Comment on W. Erwin Diewert's, "Index Number Theory Using Differences Rather Than Ratios"
Shapiro, Matthew D., The American Journal of Economics and Sociology
A SUBSTANTIAL FRACTION of what we know about how to construct measurements that are good approximations to the change in the cost of living owes to Irving Fisher. His Ideal price index was invented to address the vexing, although fairly narrowly defined, question of how to measure changes in the purchasing power of money. Fisher's thinking about index numbers is based on economics rather than accounting, based on prices and quantities rather than prices alone, and based, perhaps most critically, on multiplication rather than addition. Fisher's index is becoming incorporated in many aspects of the statistical system.

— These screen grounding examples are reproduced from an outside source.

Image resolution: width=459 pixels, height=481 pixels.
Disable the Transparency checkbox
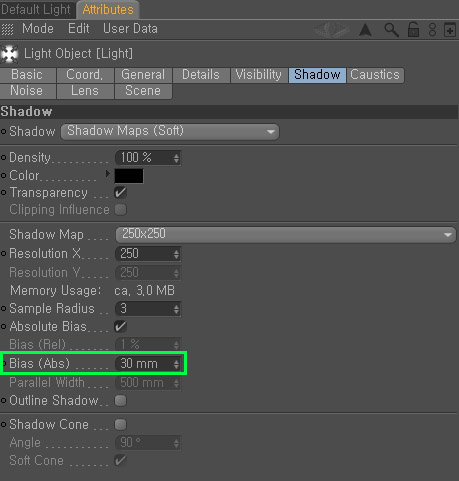120,192
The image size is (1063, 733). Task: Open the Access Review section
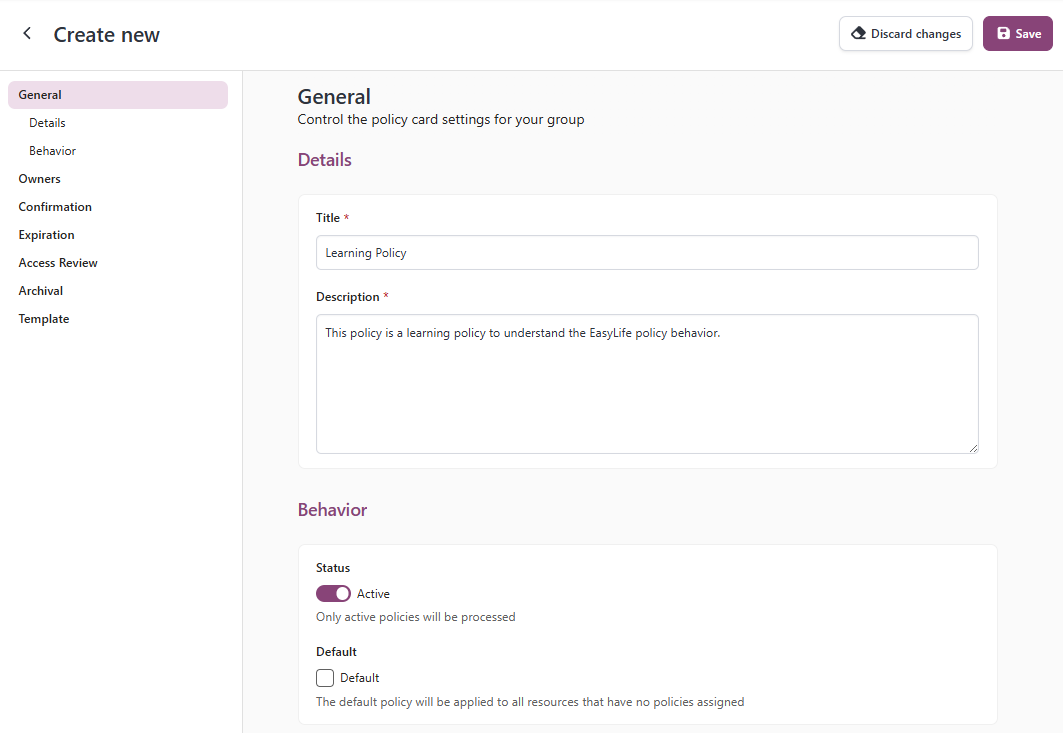point(57,262)
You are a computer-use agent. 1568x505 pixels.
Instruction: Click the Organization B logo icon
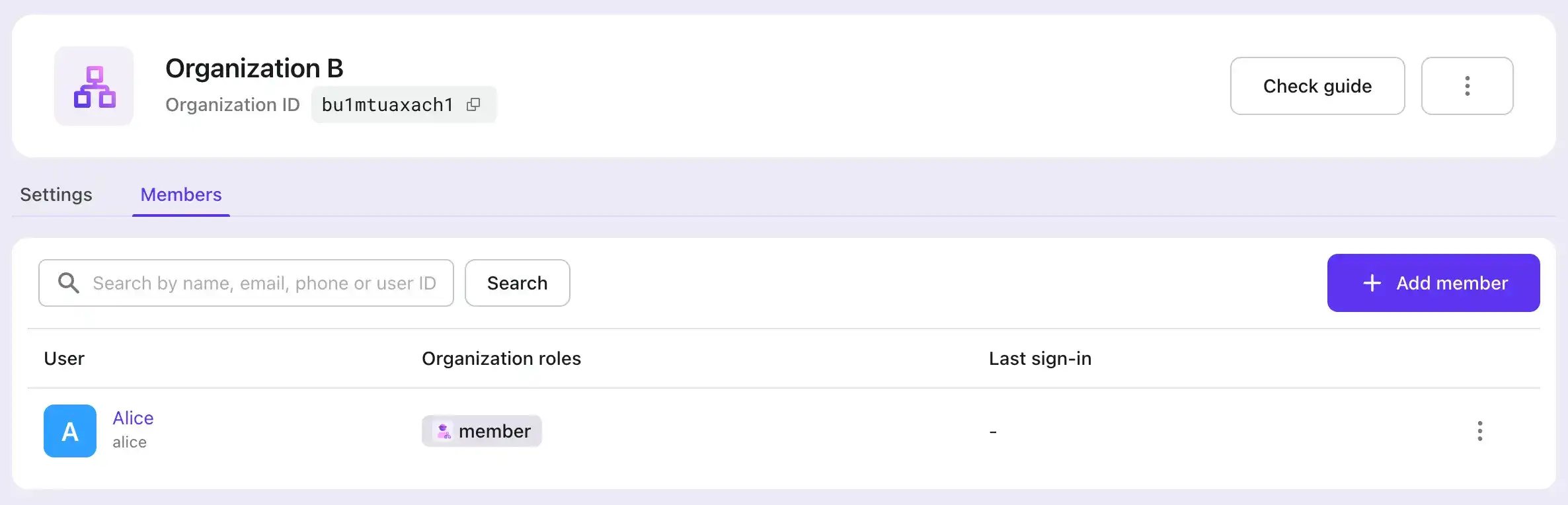(94, 86)
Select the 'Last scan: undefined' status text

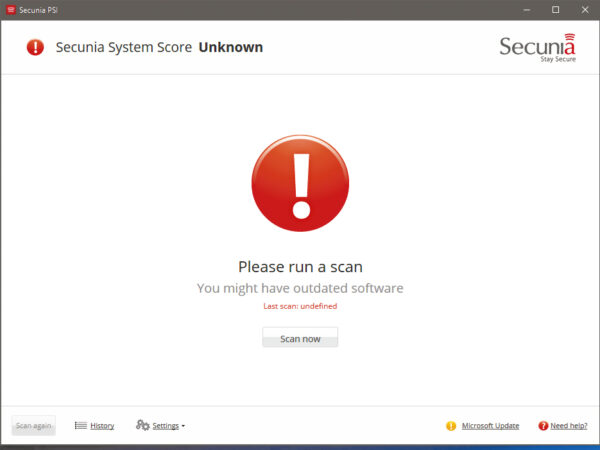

* As of the last major benchmark revision of the National Income and Product Accounts, the Bureau of Economic Analysis has adopted a feasible approximation of Fisher's Ideal index for measuring both the change in price and quantity. This major switch away from double deflation means that--at least for broad aggregates--the national statistics correctly account for the reaction of supply and demand to relative prices.
* Fisher's ideas about how to construct elementary price indexes, in other words, how to average individual observations on the price of bread to obtain a price index for bread, are also gaining currency. Despite stern warnings in Fisher's writings, the Bureau of Labor Statistics has used an arithmetic rather than a geometric average. In the face of growing evidence supporting Fisher's views, the Bureau of Labor Statistics (BLS) experimented with a geometric index and announced its intention to use it for parts of the Consumer Price Index.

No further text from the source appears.